Se inyectó el suero en el muslo. Cuando la mutación comenzó a surtir efecto y los guardias acudieron a investigar, se abrió paso a la fuerza para salir de la celda con todas sus fuerzas. Los constantes cambios la curaban lo justo para luchar contra la locura del monstruo mientras sujetaba a Samuel con fuerza y corría en medio del caos. Incluso cuando su cuerpo se estaba desgarrando, se obligó a seguir adelante por pura fuerza de voluntad hasta que encontró la vieja cápsula de escape.
Con las fuerzas que le quedaban, colocó a Samuel en su interior. En ese último instante, sus uñas le arañaron accidentalmente la cara, dejándole un fino hilo de sangre.
«Siento haberte hecho daño… Reinhardt», dijo con voz temblorosa mientras su mente comenzaba a desvanecerse. Al pulsar el botón de lanzamiento, unos sonidos entrecortados se le escaparon de la garganta. «Vengarnos… Sigue viviendo…»
La conmoción golpeó a Samuel como un puñetazo; abrió los ojos de par en par mientras un grito se le escapaba de los pulmones. «¡No!»
Para entonces, Ophelia ya no era ella misma. Aun así, se mantuvo firme frente a la cápsula de escape, negándose a moverse y bloqueando cada ataque que los guardias lanzaban contra ella. La destrozaron pieza a pieza, y Samuel se vio obligado a presenciarlo.
La cápsula se lanzó con éxito. Poco después de que abandonara el Planeta Azul, los cazas estelares la alcanzaron y abrieron fuego.

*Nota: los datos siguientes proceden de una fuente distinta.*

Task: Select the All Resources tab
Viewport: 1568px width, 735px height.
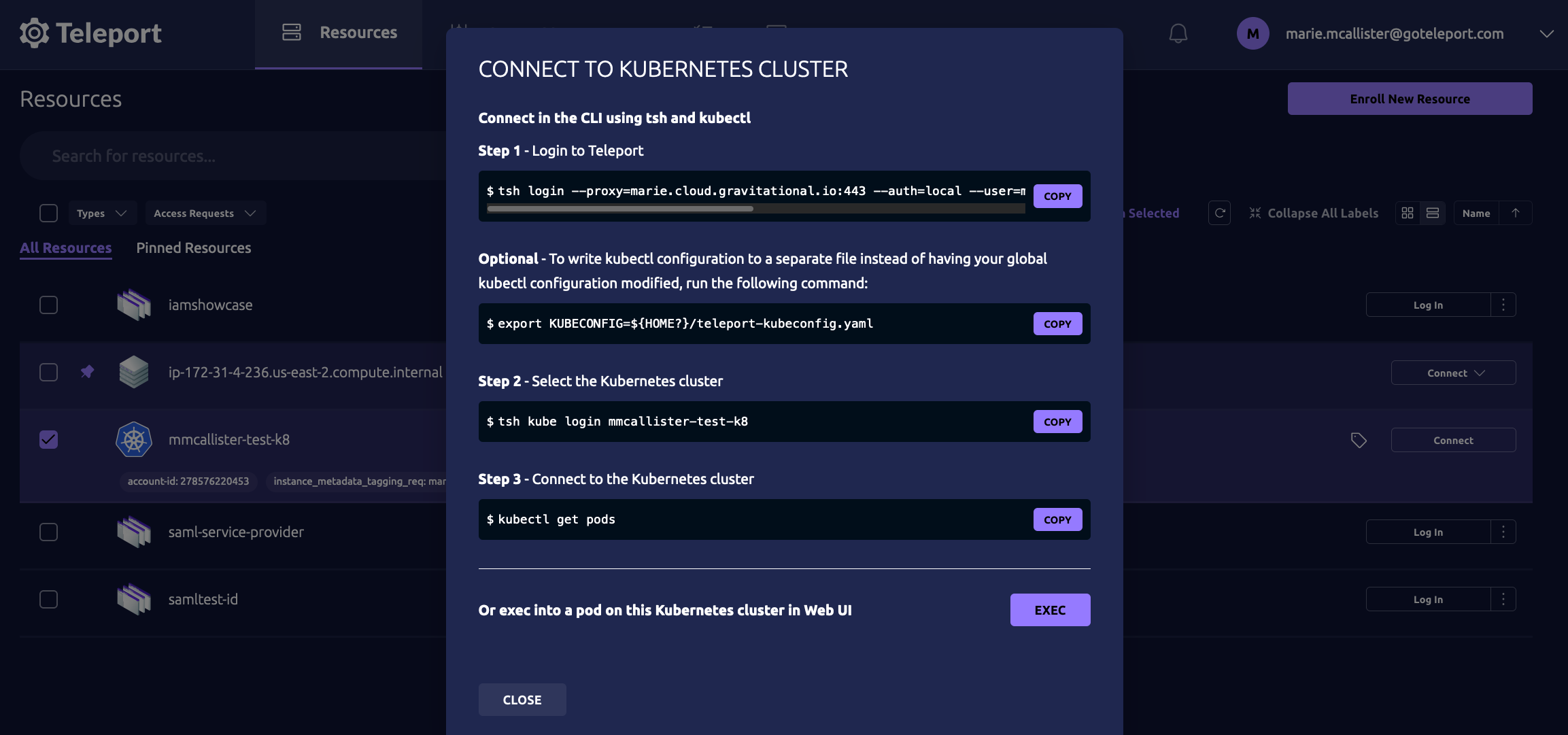Action: [65, 247]
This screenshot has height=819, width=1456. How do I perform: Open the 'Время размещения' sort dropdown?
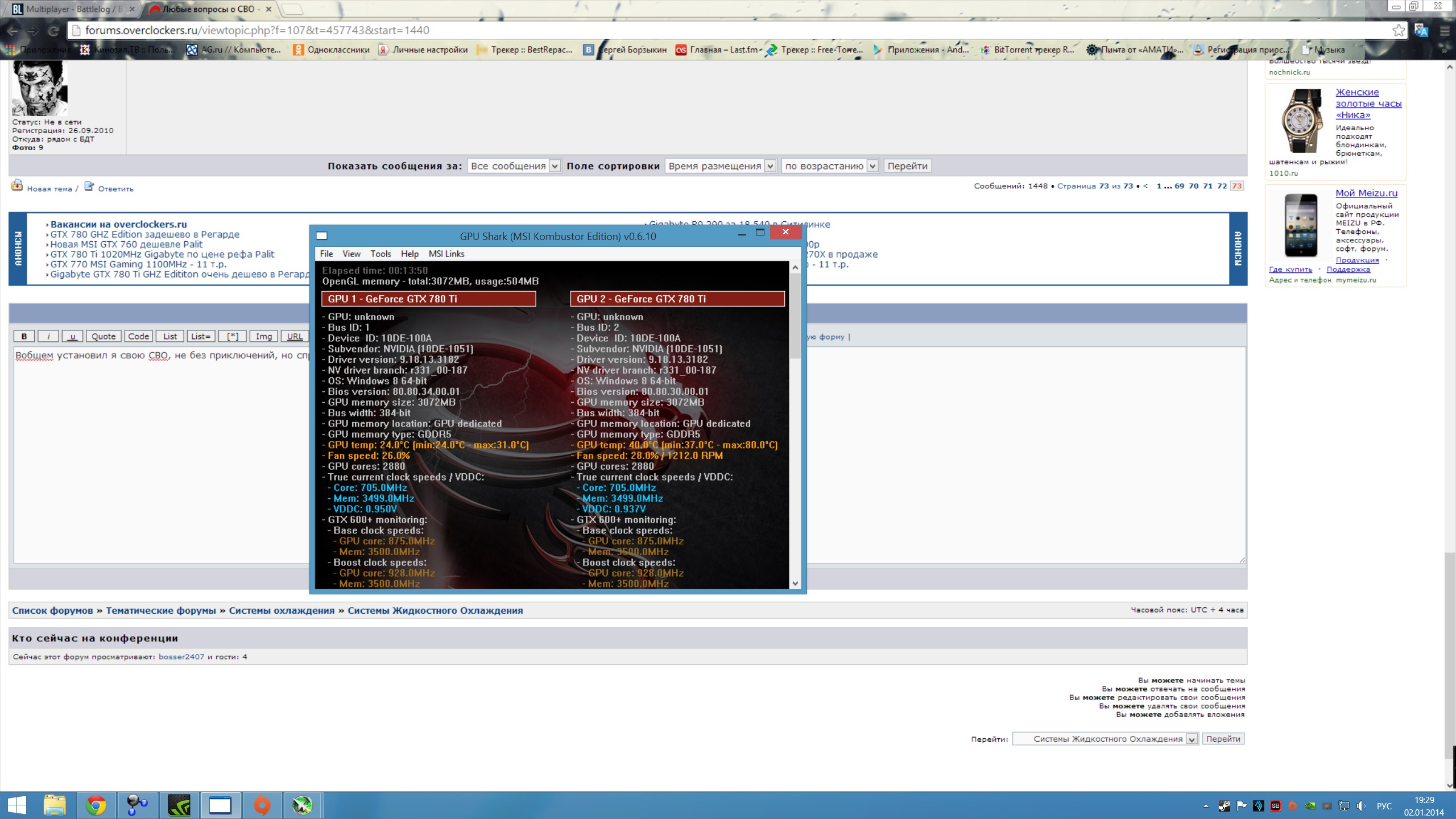[x=720, y=166]
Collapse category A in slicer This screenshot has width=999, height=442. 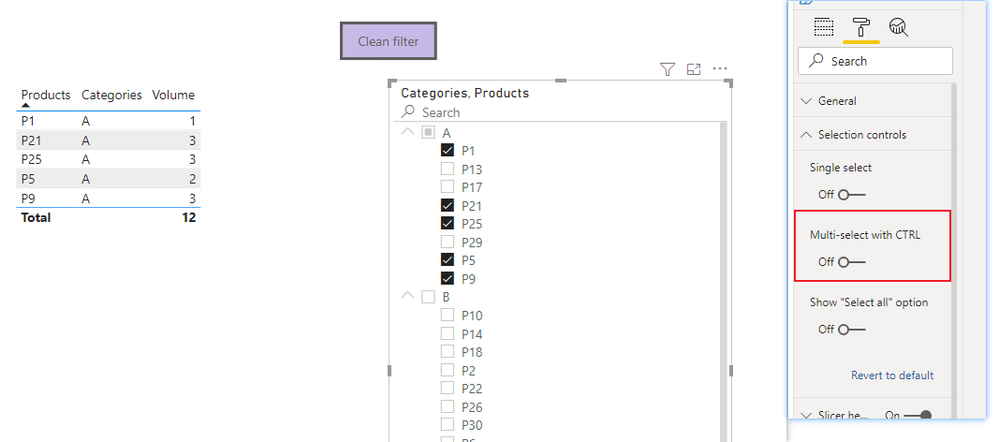tap(407, 132)
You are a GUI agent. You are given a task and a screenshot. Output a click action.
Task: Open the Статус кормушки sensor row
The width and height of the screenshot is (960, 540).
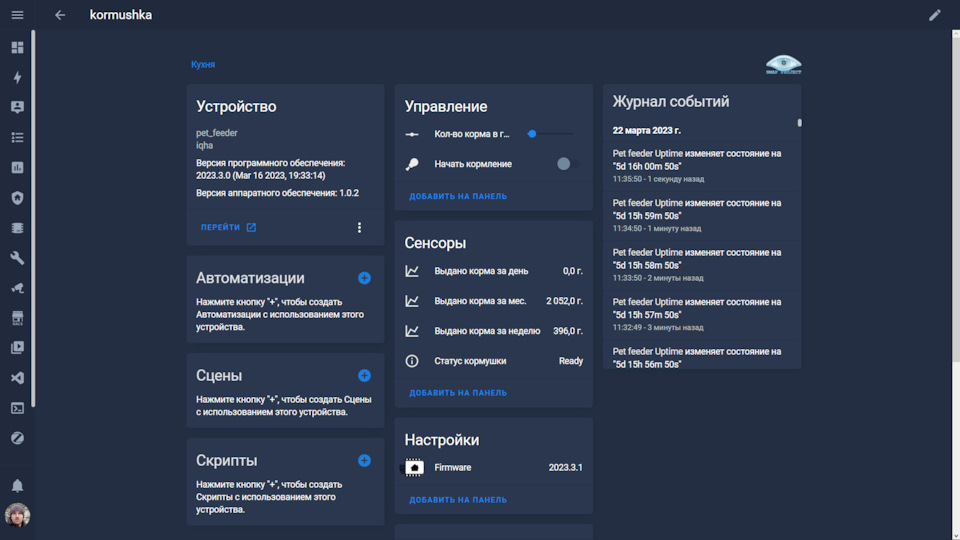pyautogui.click(x=494, y=361)
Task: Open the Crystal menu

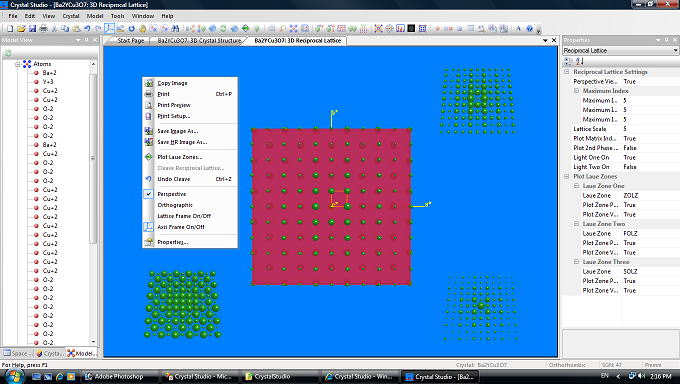Action: point(71,16)
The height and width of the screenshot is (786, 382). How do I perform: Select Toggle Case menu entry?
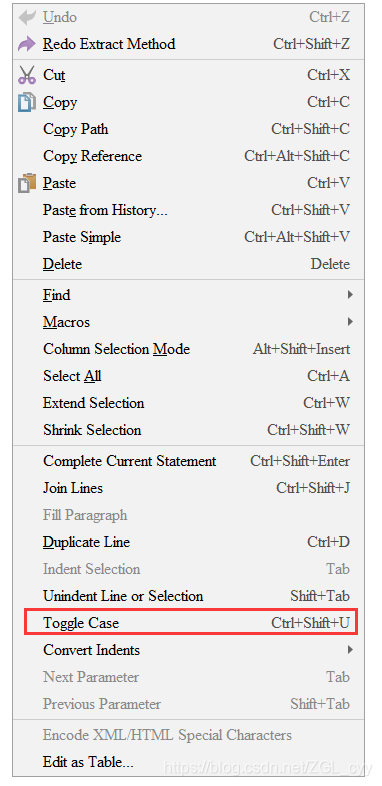(191, 623)
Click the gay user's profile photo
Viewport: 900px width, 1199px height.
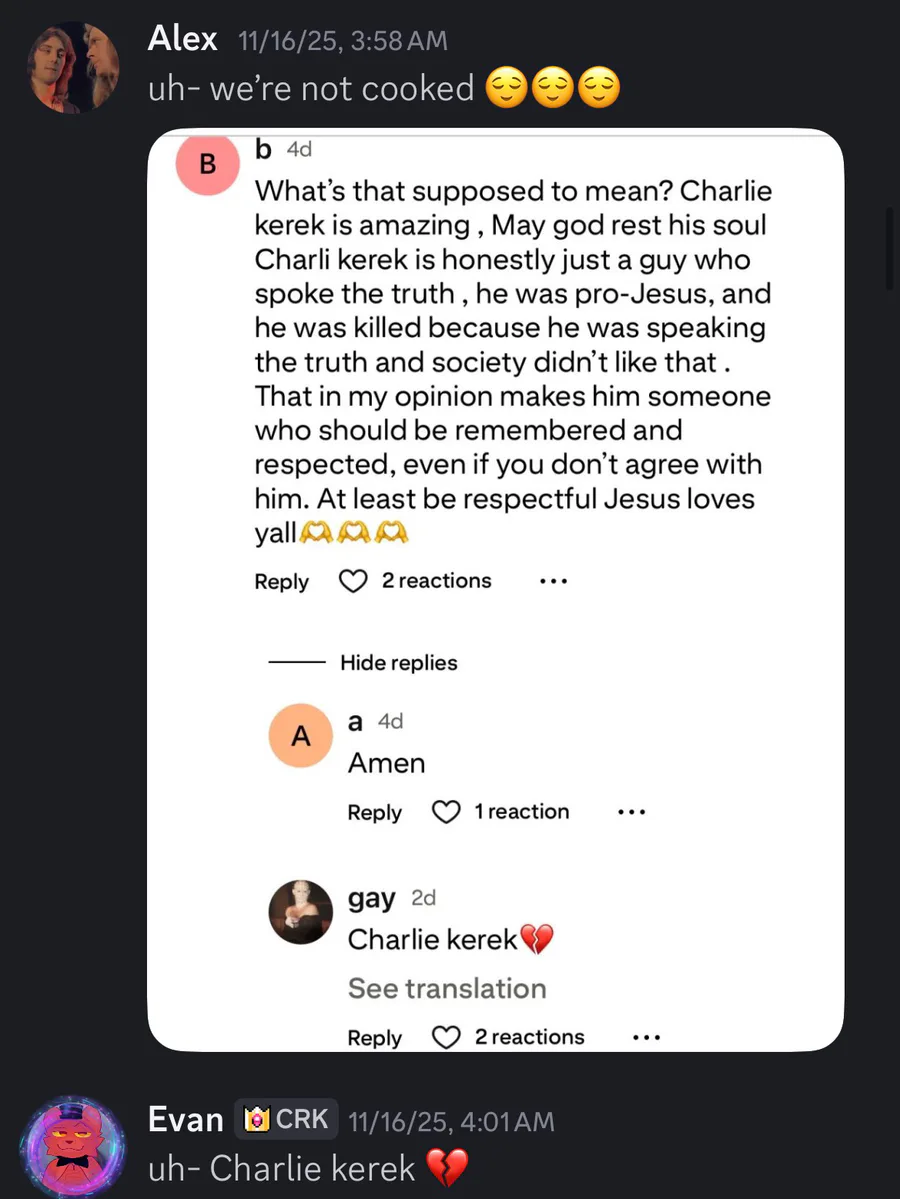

Girando descontroladamente, la cápsula se retorció en el espacio antes de estrellarse y hacerse añicos con el impacto.
Nadie pensó que Samuel pudiera salir con vida, así que cuando vieron que la cápsula de escape se partía en pedazos, no se molestaron en perseguirla.
Samuel se estrelló en el Planeta Desértico, logró sobrevivir de alguna manera y, más tarde, conoció a la cálida y amable Caroline, comenzando así un capítulo completamente nuevo de su vida.
«¡No… Ofelia!». La voz de Samuel se convirtió en un aullido desgarrador mientras yacía en el pantano, despertando por fin.